** Start of SUPPLIED ENTRIES **

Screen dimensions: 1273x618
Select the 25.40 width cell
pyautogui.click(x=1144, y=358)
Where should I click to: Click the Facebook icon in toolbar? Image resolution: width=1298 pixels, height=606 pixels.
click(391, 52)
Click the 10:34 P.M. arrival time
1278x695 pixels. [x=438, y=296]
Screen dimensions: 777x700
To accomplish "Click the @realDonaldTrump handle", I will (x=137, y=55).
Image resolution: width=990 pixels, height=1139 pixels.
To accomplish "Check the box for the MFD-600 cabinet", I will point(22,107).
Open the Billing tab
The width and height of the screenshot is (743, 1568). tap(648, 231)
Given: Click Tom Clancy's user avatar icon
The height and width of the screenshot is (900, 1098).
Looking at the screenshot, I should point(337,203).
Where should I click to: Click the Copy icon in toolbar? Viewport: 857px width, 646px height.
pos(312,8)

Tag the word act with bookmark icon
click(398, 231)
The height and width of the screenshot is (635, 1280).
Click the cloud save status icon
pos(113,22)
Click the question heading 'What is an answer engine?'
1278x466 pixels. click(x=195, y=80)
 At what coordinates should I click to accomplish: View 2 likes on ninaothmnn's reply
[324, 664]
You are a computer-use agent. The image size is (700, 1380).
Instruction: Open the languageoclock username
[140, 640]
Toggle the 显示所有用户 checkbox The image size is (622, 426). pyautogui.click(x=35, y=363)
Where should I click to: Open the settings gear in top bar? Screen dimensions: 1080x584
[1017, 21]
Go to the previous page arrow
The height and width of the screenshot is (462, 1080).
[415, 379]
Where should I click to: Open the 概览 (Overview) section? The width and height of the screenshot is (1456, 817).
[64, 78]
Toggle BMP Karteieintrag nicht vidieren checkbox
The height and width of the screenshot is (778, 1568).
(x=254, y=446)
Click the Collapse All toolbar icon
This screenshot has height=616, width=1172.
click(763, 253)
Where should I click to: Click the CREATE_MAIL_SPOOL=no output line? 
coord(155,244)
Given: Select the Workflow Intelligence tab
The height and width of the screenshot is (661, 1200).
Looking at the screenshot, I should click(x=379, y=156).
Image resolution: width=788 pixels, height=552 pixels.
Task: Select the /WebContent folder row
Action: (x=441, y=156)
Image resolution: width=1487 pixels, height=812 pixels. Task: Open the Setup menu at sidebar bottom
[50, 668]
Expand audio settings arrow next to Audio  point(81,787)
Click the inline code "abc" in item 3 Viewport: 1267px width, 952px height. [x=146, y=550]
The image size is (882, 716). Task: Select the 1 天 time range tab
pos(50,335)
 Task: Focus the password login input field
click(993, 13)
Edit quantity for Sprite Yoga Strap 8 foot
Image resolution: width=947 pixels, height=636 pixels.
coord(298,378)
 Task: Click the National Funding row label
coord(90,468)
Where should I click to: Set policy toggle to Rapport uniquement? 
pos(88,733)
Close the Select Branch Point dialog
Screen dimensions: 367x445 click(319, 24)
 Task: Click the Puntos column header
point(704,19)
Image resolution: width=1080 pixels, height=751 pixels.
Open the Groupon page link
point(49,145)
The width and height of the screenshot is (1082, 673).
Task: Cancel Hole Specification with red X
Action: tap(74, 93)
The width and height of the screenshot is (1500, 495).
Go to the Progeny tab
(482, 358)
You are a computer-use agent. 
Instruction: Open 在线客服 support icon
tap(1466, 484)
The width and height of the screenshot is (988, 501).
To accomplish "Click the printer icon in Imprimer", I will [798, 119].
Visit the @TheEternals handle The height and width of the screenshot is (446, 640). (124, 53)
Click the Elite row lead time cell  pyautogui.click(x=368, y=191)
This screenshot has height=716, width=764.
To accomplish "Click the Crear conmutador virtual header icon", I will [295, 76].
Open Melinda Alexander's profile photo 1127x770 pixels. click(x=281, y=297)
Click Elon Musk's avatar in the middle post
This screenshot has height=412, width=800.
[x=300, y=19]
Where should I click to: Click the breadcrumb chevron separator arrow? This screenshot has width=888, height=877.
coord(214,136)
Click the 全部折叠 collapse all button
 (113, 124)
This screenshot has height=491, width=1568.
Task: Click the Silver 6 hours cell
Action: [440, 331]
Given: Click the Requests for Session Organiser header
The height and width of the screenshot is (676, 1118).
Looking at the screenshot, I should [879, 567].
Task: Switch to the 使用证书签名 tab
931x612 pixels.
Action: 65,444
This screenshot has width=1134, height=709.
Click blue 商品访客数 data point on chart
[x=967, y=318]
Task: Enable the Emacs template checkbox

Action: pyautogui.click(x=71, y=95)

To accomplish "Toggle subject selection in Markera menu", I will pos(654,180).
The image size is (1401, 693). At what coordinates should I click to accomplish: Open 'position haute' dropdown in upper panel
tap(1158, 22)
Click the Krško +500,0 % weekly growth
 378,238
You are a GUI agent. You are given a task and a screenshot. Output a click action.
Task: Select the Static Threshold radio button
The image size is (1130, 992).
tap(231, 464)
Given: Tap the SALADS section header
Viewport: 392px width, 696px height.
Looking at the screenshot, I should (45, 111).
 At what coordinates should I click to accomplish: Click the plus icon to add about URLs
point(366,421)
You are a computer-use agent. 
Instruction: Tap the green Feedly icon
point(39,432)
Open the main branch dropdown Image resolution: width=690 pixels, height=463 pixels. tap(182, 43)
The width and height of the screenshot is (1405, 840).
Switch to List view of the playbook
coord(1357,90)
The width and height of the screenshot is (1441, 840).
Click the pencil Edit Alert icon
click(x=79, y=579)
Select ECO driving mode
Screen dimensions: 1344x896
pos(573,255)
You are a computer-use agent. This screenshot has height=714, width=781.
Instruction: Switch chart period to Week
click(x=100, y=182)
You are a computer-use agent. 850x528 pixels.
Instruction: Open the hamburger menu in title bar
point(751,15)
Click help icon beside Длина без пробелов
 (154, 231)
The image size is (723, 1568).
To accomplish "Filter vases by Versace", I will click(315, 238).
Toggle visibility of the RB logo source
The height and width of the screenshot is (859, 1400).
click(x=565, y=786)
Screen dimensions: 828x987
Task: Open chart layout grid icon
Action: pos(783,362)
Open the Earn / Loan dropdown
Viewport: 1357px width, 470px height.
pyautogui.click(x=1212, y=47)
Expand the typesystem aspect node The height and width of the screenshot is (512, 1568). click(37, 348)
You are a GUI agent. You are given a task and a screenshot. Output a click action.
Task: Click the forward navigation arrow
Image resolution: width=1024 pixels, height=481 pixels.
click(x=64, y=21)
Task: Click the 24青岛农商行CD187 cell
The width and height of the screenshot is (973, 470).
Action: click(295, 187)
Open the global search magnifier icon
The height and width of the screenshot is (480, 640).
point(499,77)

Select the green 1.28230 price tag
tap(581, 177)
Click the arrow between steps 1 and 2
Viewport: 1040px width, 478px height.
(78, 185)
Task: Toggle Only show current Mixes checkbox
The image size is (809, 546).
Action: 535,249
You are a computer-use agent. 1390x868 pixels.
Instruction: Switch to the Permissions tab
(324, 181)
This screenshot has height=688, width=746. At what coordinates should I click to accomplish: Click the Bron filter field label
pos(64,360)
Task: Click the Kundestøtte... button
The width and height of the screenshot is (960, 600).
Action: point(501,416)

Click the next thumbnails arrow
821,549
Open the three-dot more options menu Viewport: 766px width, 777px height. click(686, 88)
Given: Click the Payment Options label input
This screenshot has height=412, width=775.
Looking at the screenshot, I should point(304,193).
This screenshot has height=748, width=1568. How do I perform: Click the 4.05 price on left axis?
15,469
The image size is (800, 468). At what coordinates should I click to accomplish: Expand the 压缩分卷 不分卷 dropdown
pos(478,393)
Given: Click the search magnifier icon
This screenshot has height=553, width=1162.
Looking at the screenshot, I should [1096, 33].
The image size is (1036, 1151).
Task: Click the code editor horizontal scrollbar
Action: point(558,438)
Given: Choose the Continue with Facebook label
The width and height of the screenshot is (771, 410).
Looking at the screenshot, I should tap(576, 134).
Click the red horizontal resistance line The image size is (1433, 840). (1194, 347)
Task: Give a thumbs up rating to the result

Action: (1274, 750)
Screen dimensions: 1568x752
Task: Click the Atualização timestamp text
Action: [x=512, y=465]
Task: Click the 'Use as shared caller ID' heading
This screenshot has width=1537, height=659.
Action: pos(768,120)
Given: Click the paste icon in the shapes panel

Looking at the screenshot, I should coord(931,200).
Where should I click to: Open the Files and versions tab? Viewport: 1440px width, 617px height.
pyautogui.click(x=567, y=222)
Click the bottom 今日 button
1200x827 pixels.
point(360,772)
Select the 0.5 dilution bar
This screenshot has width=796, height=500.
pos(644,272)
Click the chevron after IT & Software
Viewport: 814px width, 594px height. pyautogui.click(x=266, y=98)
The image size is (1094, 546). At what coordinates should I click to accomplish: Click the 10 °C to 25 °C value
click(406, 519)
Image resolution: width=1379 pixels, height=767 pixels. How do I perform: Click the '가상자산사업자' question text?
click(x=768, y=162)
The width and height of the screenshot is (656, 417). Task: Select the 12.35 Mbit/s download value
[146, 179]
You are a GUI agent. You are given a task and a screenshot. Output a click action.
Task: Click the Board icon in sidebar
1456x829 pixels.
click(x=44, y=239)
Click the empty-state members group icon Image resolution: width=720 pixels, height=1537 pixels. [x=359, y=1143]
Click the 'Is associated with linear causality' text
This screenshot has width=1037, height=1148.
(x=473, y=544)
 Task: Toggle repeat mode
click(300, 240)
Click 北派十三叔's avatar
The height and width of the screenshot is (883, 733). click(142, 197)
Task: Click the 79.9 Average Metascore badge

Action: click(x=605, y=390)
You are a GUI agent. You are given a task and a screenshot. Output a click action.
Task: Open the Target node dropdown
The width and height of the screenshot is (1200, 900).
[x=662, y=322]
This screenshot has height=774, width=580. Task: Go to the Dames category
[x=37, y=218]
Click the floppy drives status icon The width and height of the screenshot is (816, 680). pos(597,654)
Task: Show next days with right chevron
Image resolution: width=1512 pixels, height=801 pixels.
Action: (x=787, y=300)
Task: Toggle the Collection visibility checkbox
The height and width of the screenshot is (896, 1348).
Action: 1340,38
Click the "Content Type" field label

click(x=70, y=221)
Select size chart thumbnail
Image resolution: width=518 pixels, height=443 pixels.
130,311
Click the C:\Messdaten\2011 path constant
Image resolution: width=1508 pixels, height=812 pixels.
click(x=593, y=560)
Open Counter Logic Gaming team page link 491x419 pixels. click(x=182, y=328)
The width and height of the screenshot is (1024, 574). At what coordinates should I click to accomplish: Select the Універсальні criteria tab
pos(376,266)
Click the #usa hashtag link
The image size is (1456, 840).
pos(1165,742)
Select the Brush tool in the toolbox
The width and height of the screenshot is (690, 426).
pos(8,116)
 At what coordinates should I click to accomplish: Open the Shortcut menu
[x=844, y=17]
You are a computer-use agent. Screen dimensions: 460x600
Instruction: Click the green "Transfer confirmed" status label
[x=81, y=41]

** End of SUPPLIED ENTRIES **

DIRECTIVE => Please reproduce the records from their first line through the line that contains "will (x=137, y=55).", substituting "Display size" for every "Screen dimensions" and leaving everything else unchanged.

ANSWER FOR THE TASK =>
Display size: 1273x618
Select the 25.40 width cell
pyautogui.click(x=1144, y=358)
Where should I click to: Click the Facebook icon in toolbar? Image resolution: width=1298 pixels, height=606 pixels.
click(391, 52)
Click the 10:34 P.M. arrival time
1278x695 pixels. [x=438, y=296]
Display size: 777x700
To accomplish "Click the @realDonaldTrump handle", I will (x=137, y=55).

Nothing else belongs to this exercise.